4) Women earn 80 percent of men’s pay. Women seek to close the gap.
5) One in three women has been victim of physical violence by a spouse. This is one of the hardest problems to solve.
6) Sexual violence is also hard to solve. One in six women has been raped or the victim of attempted rape. Rape and attempted rape are highest among transgenders.
Women are 51 percent of the U.S. population and 47 percent of the workforce, but make up just 19 percent of Congress and only one-fourth of state legislatures.
‘A DAY WITHOUT WOMEN’
Women went on strike and held rallies in 50 countries to mark International Women’s Day on March 8. Many women skipped work and refused to shop, showing their economic strength and political clout.

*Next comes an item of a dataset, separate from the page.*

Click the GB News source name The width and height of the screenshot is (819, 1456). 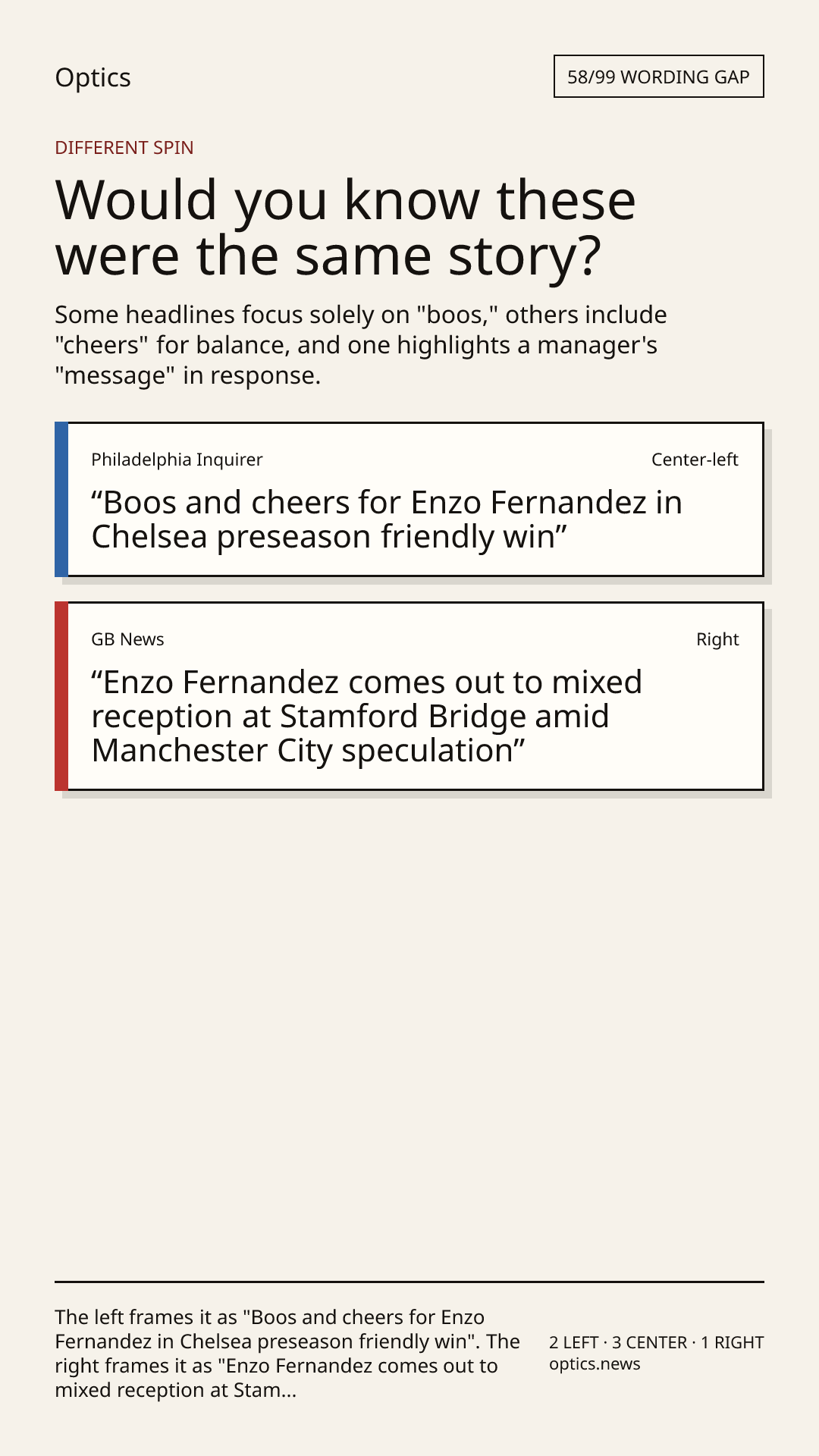coord(127,639)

Twenty Democratic women lawmakers walked out of Congress to join the protests. “We are resisting President Trump’s and congressional Republican policies,” Rep. Barbara Lee, California Democrat, told a crowd.
In New York city, a statue of a defiant young girl was placed in front of the Wall Street statue of a charging bull. The girl statue symbolized women’s demand for corporate boards to increase its number of women.

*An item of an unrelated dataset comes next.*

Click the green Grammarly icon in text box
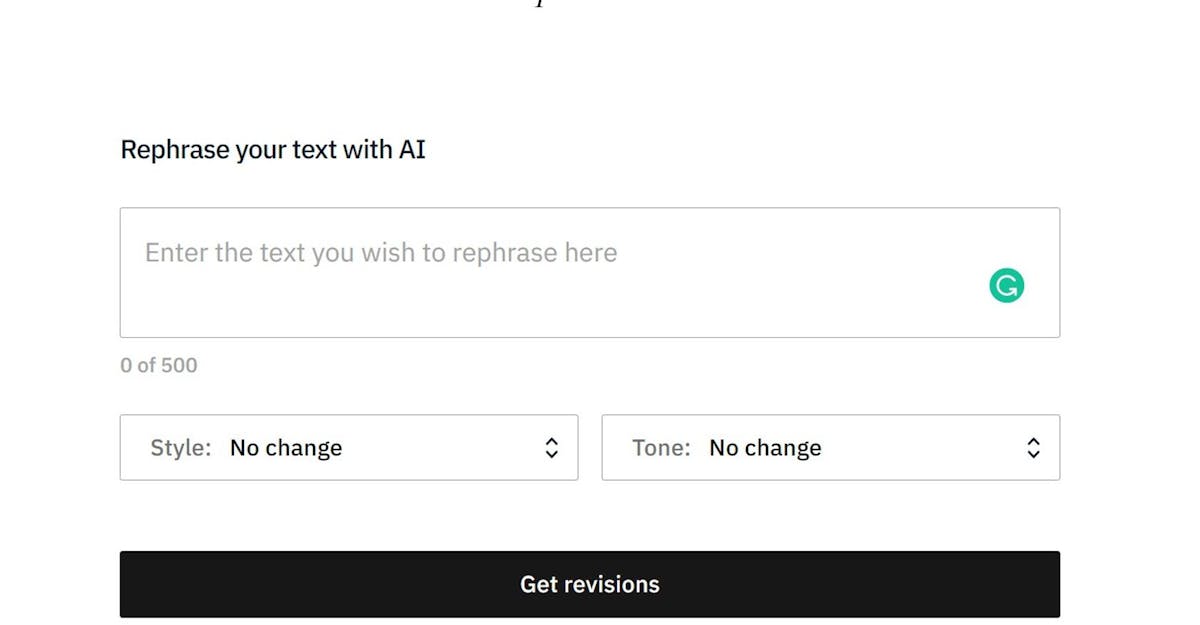This screenshot has width=1200, height=625. (x=1007, y=286)
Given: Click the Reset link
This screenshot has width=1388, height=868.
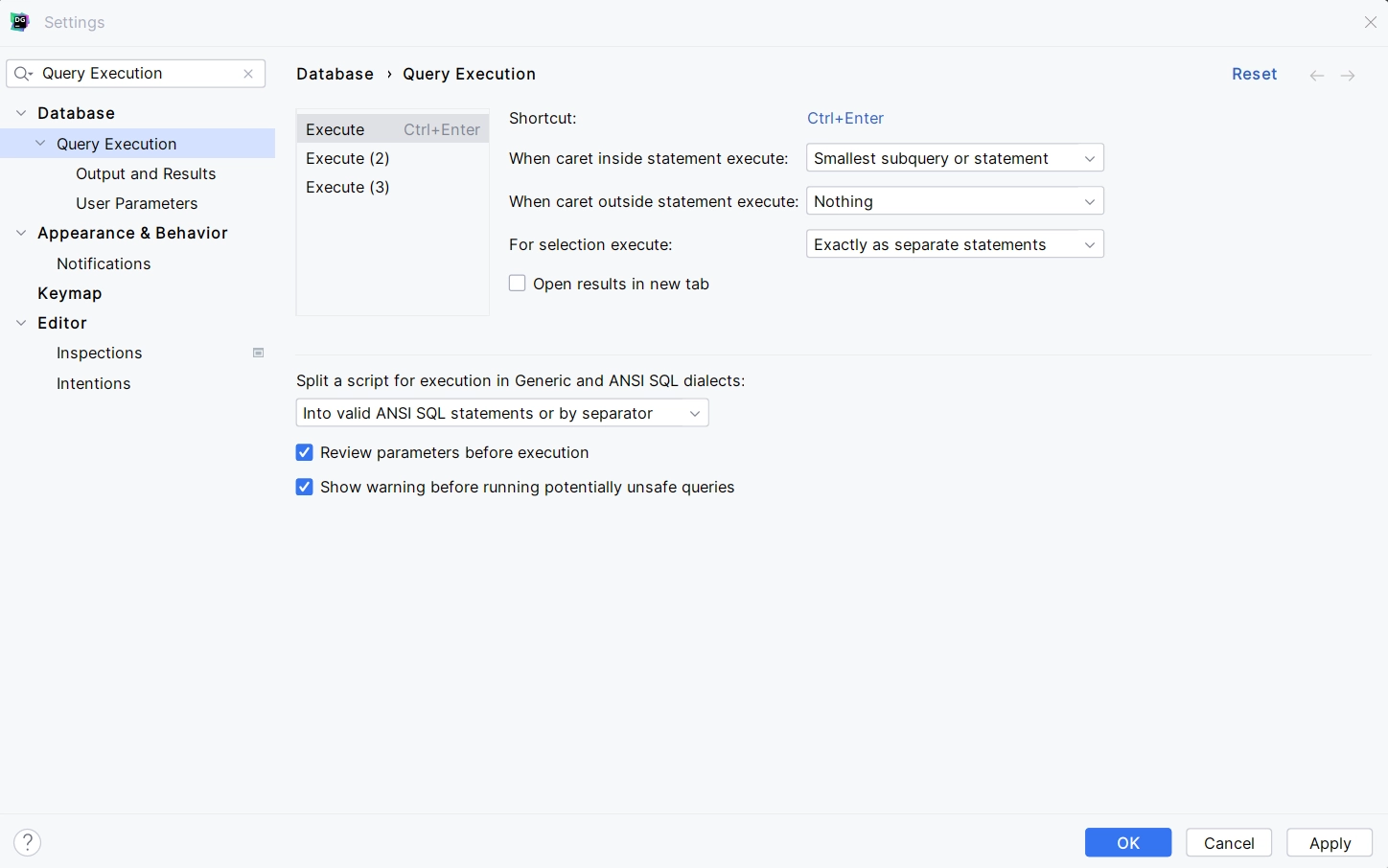Looking at the screenshot, I should click(1254, 74).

The bronze sculpture by artist Kristen Visbal was aptly titled “Fearless Girl.” A plaque was put at the feet of the statue also aptly titled: “Know the power of women. SHE makes a difference.”
In Washington, demonstrators marched in front of the White House chanting “shame on Trump” and “our lives and our bodies matter.”
Spokeswoman Cassady Fendlay said it is important for white women to stand in solidarity with minority women. “Throughout history the strikes that have the biggest impact are the ones where people already the target of oppression participate,” Fendlay said.
Despite the anger of many demonstrators, women around the globe were actually “deploying as an army of love,” Doug Stanglin declared in USATODAY.
DEATH PENALTY REDUX
In the latest obscenity about the death penalty, prison officials in Arkansas are racing to execute eight men in 10 days before an execution drug expires. They are among 34 prisoners on Death Row but that hardly makes Arkansas the murder capital of the country. That sad distinction belongs to Texas.
The eight men in Arkansas were convicted of murders in 1989 and 1990. However, legal challenges and difficulty in getting the drugs for lethal injection have delayed executions nearly 20 years.
Something similar is happening in Ohio, supposedly a more enlightened state than Arkansas.
John Kasich, Republican governor of Ohio, postponed the execution of a child killer, scheduled in February, until May. The execution of seven others was postponed. Kasich said the delays were caused by the timing of oral arguments in federal appeals court in Cincinnati.
Beth McCann, a newly elected district attorney in Denver, has it right. She said her office would no longer seek the death penalty. “I don’t think the state should be in the business of killing people,” she said.
Amen. Executions violate the Eighth Amendment prohibition of “cruel and unusual punishments.”
CONGRESS MUST RESCUE POST OFFICE
The Post Office renders a tremendous service to the American people from the tip of Maine, to Hawaii and all the way across the Pacific to the Marshall Islands and Guam. It’s shameful treatment by Congress.
The postal service operates under a 2006 law that governs what if can charge for stamps and how much it must pay into retiree health funds. The health-fund provision expired last year, requiring the postal service to pay a staggering $6 billion annually into the health fund.
Congress should immediately pass a law allowing an increase in stamp costs and revamping the health-fund structure. Justice demands it.
BULLY FOR HER
Cressida Dick has been named the first woman police commissioner in the 158-year history of Scotland Yard.
Ms. Dick, 56, began her policing career as a beat cop in the West End of London.